Song of the Day #1931

Song of the Day: In the Line of Fire (“Soundtrack Suite”) [YouTube link], composed by Ennio Morricone, provides a musical landscape of tension that undergirds this 1993 political action thriller starring Clint Eastwood, Rene Russo, and the maniacal Oscar-nominated John Malkovich. This is the first of two back-to-back suites from Morricone the Magnificent, which will conclude this year’s Film Music February Festival.

Song of the Day #1930

Song of the Day: The Adventures of Robin Hood (“Soundtrack Suite”) [YouTube link], composed by Erich Wolfgang Korngold, features grand themes from the Oscar-winning score to this rousing 1938 swashbuckling adventure, directed by Michael Curtiz and William Keighley. It stars Errol Flynn in the title role, Basil Rathbone, Claude Rains, and Olivia de Havilland. Korngold, along with Max Steiner and Alfred Newman, was considered one of the founders of film music, and no soundtrack suite tribute would be complete without a nod to at least one of his 16 Hollywood film scores.

Song of the Day #1929

Song of the Day: King Kong (“Soundtrack Suite”) [YouTube link], composed by Max Steiner, is credited as the first score written in a way to parallel, enhance, and support the narrative to a film—and “movie music” has never been the same since. So singular was Steiner’s achievement for this 1933 fantasy, monster film that it was not recognized for Oscar consideration because it was not until 1934 that the Academy of Motion Picture Arts and Sciences established a category for Best Original Score. The film starred Robert Armstrong, Fay Wray, Bruce Cabot, and New York’s relatively young Empire State Building (which would be featured in 250+ films after its use in the Kong finale). Ironically, its trailblazing stop-animation special effects by Willis O’Brien were also not eligible for Oscar consideration because that category wasn’t fully established by the Academy until 1938. But the score and the effects remain among its most spectacular contributions to cinema.

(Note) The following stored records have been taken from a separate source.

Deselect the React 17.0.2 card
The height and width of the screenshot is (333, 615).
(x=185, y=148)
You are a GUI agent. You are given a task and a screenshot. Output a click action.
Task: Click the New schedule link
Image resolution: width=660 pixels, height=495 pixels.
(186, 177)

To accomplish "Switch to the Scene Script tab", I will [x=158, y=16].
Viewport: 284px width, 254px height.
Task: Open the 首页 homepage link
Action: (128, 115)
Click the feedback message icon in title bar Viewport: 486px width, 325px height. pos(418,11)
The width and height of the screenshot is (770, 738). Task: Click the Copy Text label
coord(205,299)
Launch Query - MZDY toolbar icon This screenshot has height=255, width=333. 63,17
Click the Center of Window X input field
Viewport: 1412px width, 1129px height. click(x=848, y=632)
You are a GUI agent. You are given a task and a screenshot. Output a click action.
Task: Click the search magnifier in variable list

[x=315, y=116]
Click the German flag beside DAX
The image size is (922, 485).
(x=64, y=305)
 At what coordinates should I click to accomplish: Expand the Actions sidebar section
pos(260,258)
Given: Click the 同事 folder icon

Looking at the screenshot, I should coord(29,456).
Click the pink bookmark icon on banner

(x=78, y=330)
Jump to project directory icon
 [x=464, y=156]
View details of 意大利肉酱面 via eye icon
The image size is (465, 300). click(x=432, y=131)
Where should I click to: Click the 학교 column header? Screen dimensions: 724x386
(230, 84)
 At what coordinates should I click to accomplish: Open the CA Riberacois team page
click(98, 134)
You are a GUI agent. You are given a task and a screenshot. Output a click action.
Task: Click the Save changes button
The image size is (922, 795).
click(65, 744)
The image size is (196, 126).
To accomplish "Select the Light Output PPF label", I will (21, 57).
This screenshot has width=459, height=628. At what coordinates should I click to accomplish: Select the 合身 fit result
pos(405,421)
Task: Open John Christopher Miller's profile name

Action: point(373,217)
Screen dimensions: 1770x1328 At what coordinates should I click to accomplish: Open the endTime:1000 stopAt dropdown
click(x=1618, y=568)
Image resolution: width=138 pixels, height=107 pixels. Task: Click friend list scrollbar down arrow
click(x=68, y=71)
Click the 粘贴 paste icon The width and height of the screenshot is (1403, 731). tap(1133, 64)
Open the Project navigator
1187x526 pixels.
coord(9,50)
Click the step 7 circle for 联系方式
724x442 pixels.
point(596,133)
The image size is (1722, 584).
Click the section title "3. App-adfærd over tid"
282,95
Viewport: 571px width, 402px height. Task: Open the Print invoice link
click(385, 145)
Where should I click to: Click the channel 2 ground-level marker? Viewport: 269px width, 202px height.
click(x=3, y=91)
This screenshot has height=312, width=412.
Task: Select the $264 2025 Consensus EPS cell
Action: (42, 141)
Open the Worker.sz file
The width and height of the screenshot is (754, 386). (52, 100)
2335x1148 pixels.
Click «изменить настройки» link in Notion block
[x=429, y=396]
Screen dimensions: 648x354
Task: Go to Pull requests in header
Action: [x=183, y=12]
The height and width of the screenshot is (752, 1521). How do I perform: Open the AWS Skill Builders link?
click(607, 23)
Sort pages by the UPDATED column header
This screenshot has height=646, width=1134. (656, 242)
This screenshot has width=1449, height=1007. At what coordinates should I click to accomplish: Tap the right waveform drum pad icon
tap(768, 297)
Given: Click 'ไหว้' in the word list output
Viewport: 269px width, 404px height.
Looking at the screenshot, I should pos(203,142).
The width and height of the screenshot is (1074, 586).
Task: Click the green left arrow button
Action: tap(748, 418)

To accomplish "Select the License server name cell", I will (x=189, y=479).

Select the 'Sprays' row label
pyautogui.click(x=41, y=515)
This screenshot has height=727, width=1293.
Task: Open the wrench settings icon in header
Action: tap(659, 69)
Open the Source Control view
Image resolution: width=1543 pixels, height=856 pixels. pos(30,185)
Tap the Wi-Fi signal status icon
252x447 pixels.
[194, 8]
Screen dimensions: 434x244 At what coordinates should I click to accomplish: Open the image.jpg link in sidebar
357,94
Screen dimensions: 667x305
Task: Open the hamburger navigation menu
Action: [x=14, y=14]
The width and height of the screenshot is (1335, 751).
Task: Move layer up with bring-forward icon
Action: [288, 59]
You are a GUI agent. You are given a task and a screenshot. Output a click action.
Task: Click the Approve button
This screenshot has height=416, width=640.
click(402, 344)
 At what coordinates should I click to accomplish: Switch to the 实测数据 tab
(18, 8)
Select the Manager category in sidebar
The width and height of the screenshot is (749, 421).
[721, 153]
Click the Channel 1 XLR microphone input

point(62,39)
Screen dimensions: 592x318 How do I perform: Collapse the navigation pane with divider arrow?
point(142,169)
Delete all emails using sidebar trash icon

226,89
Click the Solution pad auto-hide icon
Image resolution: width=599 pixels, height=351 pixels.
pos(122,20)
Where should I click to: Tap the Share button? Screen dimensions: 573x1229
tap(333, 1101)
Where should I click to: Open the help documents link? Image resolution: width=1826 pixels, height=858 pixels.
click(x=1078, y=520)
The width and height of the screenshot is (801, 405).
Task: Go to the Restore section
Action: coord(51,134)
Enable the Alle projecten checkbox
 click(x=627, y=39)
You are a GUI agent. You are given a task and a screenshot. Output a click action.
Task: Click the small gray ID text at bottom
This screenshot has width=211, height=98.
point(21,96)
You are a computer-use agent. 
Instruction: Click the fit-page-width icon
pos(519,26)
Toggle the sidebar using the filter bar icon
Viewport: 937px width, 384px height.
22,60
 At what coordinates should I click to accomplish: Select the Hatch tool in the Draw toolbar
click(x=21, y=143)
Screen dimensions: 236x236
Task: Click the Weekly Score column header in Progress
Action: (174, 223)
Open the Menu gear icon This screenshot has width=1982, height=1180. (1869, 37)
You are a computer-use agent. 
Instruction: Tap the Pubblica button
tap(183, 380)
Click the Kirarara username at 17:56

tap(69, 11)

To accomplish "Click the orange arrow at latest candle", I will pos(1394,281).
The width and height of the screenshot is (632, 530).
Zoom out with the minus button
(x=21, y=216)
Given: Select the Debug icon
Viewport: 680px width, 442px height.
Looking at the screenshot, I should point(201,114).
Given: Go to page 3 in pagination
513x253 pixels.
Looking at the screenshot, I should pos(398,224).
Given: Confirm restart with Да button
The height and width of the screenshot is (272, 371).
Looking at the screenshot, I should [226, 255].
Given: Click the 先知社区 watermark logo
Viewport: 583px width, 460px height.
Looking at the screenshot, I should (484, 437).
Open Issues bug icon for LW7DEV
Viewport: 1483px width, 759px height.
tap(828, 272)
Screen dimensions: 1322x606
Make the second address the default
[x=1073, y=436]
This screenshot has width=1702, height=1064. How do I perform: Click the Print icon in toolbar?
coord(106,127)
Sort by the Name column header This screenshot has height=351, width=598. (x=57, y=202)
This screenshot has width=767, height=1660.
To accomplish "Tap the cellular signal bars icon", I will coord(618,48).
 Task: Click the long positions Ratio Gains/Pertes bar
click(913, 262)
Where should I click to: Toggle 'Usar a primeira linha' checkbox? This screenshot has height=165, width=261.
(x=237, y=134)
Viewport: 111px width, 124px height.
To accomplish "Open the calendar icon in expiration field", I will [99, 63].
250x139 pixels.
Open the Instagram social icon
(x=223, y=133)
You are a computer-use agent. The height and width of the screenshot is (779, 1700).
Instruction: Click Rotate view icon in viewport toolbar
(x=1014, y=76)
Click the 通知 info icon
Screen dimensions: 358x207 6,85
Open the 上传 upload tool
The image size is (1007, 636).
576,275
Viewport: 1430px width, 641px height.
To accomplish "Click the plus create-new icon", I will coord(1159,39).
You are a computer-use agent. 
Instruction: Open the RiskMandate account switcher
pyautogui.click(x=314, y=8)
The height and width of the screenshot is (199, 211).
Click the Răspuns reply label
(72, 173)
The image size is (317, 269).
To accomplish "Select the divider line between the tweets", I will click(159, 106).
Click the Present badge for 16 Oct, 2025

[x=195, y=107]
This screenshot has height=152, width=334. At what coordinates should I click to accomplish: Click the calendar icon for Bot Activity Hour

Tomorrow, I’ll feature another great soundtrack suite from the 1930s.

In the Facebook discussion that followed, I told this little story:

When I was a 6-year old kid, they were showing “King Kong” on the big screen at our neighborhood theater, in a double-bill with “The Thing from Another World.” I got through the latter film with no problem, and then the screen went dark, and the kids in the audience were screaming louder and louder and louder: “KONG! KONG! KONG!”… and I think my sister and my Uncle saw that I was becoming a bit unhinged, not having a clue what was going to come on the screen.”Are you okay?,” they both asked. And I said that I thought it was a little “loud” (a euphemism for “I’m scared to death”) … and they gently said, “Well, maybe we will come back another day…”So, I was spared Kong-related post-traumatic stress. Though I did eventually see the film on the big screen, I first saw it in repeated rotation on “Million Dollar Movie” (WOR-TV, in NY). “King Kong” was actually the debut film on MDM back in 1956 …

Song of the Day #1928

Song of the Day: Summer of ’42 (“Soundtrack Suite”) [YouTube link], composed by Michel Legrand, provides a glimpse of this deeply romantic Oscar-winning score for the 1971 tender coming-of-age film, starring Jennifer O’Neill and Gary Grimes. On this date, 90 years ago, in 1932, the Legendary Legrand was born.